Extrait retenu
Dossier : IMM-197-06

Référence : 2006 CF 1276

Ottawa (Ontario), le 24 octobre 2006

EN PRÉSENCE DE MONSIEUR LE JUGE HARRINGTON

 

ENTRE :

JEANETTE AUGUSTINA SCOTLAND ALIAS

JEANETTE AUGUST SCOTLAND

 

demanderesse

et

 

LE MINISTRE DE LA CITOYENNETÉ

ET DE L’IMMIGRATION

 

intimée

 

MOTIFS DE L’ORDONNANCE ET ORDONNANCE

 

[1]               Jeanette Scotland a subi, pendant environ deux ans, la violence physique et verbale que lui infligeait son conjoint de fait. Elle s’est plainte à la police, mais elle n’était pas convaincue que la police faisait quoi que ce soit. La violence a atteint son sommet quand la demanderesse a été violée. Elle a quitté son pays natal, la Dominique, pour le Canada, où elle a demandé l’asile.

Énoncé des exigences
Selon l'extrait retenu, quel pays natal Jeanette Scotland a-t-elle quitté pour aller demander l'asile au Canada ?

Données collectées
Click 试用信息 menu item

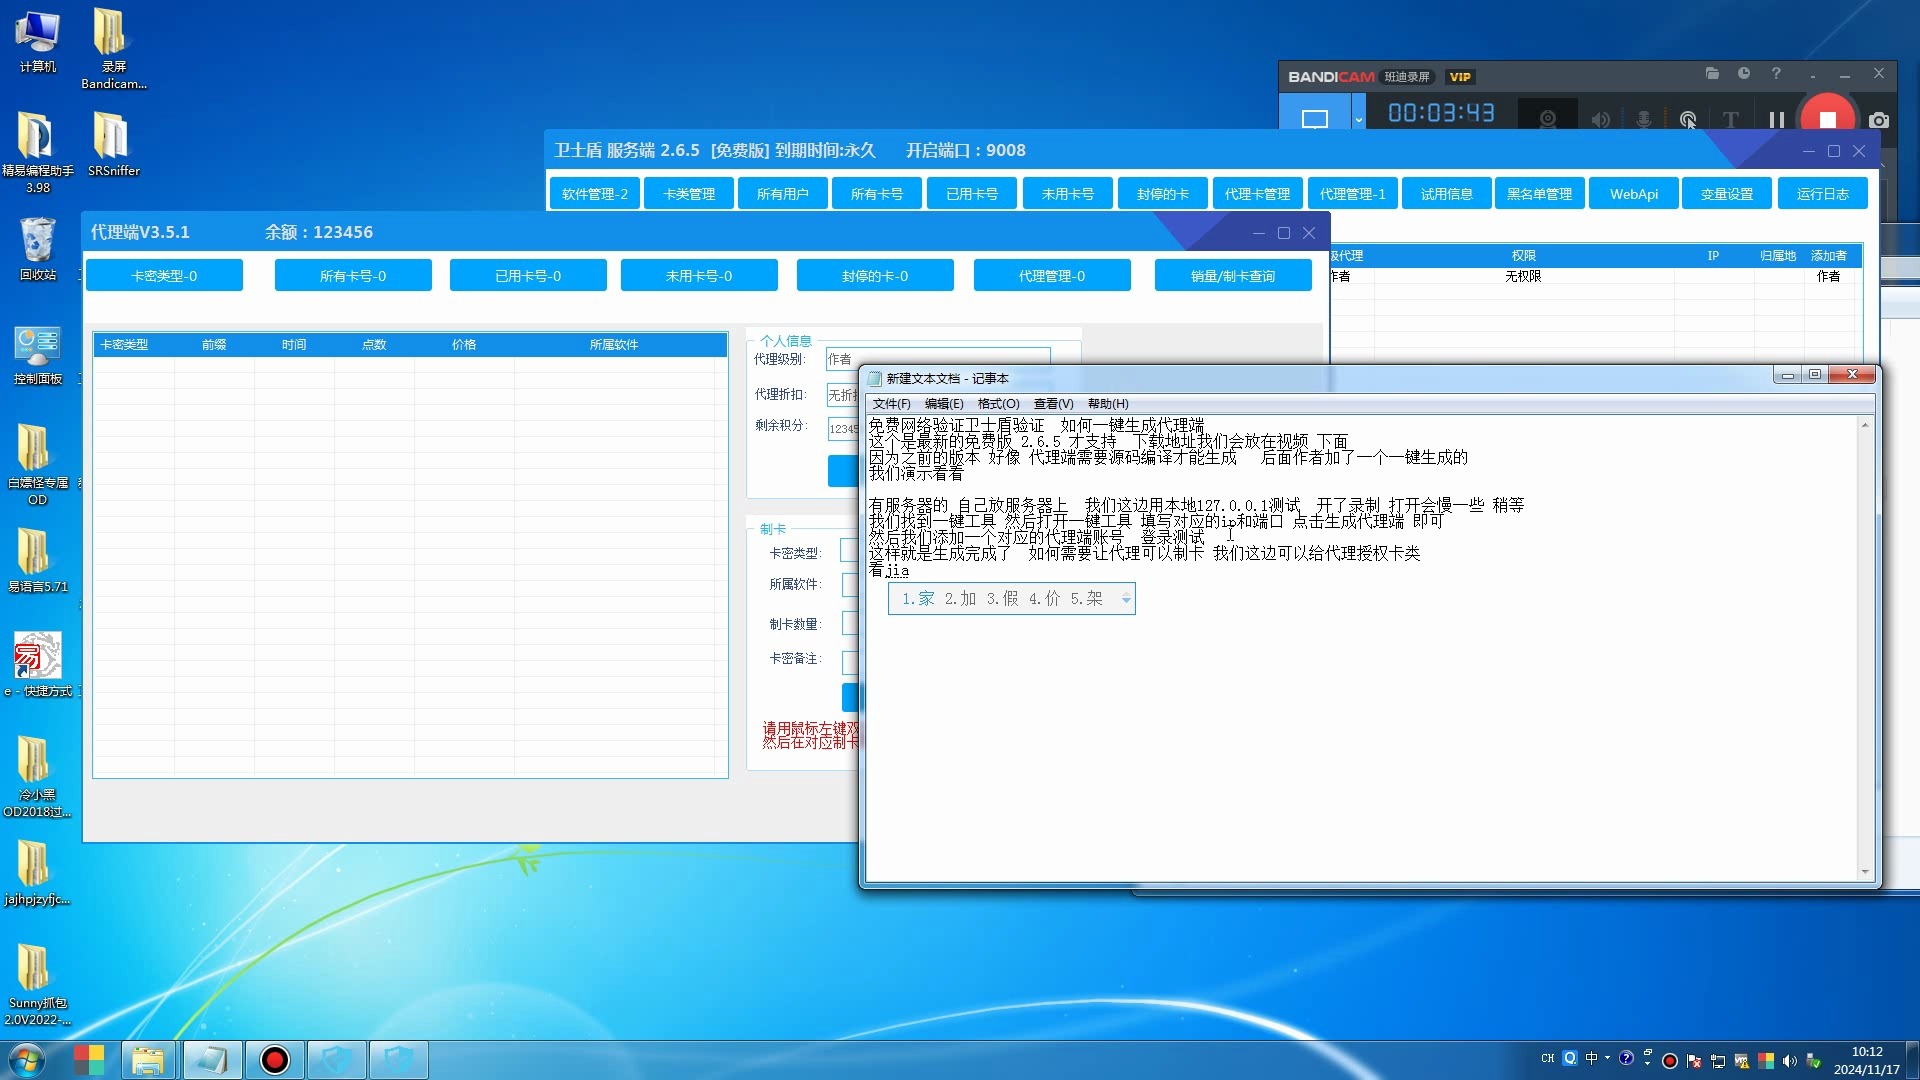click(1444, 193)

Réponse
La Dominique.